[[ Available data open ]]
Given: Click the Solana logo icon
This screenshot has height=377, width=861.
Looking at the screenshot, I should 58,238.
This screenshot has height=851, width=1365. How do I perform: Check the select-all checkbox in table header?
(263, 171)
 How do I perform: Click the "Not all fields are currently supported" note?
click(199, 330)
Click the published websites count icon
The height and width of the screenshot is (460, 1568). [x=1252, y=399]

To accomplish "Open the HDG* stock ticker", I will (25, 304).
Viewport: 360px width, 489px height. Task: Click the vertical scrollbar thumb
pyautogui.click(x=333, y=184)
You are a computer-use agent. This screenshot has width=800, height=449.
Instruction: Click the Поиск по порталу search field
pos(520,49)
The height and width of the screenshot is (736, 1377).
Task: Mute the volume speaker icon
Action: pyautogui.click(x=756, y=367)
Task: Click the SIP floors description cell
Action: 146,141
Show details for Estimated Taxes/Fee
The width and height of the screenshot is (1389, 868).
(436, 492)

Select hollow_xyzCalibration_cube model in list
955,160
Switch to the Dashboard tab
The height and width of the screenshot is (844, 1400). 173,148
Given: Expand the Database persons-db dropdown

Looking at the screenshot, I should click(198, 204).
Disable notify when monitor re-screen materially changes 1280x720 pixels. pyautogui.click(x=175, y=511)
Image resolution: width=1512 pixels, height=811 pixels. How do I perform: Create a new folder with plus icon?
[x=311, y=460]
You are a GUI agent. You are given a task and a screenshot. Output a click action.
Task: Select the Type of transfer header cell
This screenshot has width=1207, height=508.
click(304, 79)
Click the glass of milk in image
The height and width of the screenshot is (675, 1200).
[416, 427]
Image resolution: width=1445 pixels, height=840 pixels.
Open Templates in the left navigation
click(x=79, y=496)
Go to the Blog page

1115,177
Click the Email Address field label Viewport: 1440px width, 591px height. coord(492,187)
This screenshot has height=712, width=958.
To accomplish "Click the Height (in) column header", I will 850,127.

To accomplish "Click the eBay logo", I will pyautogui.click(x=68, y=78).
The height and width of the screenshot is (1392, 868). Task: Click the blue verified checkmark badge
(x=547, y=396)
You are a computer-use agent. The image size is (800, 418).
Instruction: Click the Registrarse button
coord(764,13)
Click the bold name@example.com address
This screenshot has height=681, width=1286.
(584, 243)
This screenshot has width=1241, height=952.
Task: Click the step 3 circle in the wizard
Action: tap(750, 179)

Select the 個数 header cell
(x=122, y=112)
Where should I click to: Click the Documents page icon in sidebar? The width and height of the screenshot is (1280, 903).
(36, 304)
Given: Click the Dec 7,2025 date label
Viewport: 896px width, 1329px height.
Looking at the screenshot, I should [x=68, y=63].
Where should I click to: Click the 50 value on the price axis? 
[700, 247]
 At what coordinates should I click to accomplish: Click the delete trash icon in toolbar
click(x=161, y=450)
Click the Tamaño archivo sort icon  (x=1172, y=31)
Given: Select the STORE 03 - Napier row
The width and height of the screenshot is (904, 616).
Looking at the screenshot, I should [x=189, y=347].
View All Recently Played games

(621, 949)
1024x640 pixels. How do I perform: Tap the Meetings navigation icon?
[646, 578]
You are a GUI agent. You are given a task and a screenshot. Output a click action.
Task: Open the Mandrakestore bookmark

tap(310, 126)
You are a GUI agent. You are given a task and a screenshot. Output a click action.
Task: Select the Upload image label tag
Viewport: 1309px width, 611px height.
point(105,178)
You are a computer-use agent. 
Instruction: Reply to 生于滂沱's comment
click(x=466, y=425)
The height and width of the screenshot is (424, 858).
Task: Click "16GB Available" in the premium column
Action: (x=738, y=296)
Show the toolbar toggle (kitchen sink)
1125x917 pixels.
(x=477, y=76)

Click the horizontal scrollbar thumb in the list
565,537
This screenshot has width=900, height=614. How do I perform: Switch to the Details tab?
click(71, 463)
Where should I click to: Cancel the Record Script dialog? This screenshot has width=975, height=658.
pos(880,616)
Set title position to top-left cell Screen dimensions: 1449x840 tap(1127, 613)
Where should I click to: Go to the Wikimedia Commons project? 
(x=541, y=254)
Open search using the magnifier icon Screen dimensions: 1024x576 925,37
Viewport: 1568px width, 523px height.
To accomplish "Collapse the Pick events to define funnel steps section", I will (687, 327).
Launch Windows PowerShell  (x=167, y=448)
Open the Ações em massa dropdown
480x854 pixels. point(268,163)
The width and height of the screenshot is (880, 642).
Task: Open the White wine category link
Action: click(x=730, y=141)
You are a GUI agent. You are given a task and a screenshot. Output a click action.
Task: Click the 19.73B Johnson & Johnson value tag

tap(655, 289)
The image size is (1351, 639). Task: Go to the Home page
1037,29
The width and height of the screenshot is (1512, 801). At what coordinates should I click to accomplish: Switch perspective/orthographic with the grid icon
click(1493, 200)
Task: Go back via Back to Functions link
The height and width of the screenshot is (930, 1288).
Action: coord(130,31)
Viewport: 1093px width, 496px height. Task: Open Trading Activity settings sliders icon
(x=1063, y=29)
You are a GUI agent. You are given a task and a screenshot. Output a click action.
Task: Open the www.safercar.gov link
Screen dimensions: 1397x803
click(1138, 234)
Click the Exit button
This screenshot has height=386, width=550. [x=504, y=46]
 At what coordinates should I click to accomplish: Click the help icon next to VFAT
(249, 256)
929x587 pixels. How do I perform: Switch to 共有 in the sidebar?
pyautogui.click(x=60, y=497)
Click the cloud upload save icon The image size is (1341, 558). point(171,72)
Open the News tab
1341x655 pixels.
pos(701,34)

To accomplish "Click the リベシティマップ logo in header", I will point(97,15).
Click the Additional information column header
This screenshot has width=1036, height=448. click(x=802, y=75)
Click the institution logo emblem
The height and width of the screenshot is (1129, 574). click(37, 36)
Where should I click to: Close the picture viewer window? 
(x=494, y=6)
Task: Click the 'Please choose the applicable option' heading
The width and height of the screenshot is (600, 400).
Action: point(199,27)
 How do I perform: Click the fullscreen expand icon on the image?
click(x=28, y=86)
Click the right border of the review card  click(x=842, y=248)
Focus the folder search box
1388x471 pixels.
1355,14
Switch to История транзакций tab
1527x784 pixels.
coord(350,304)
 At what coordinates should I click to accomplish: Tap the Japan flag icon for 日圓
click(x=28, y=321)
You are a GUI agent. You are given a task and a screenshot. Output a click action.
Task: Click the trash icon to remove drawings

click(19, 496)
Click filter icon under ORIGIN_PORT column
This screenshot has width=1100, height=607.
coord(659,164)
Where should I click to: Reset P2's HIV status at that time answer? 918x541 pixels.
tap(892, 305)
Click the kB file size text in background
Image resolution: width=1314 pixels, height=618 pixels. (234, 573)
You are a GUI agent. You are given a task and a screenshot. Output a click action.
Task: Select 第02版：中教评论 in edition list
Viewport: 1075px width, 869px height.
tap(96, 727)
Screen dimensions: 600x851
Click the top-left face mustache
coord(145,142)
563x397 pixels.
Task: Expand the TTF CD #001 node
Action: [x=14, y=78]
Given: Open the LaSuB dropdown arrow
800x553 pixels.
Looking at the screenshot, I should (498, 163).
[[ Available data closed ]]
Figure out how many lines above include the string "Show", then report that number and nothing else.

2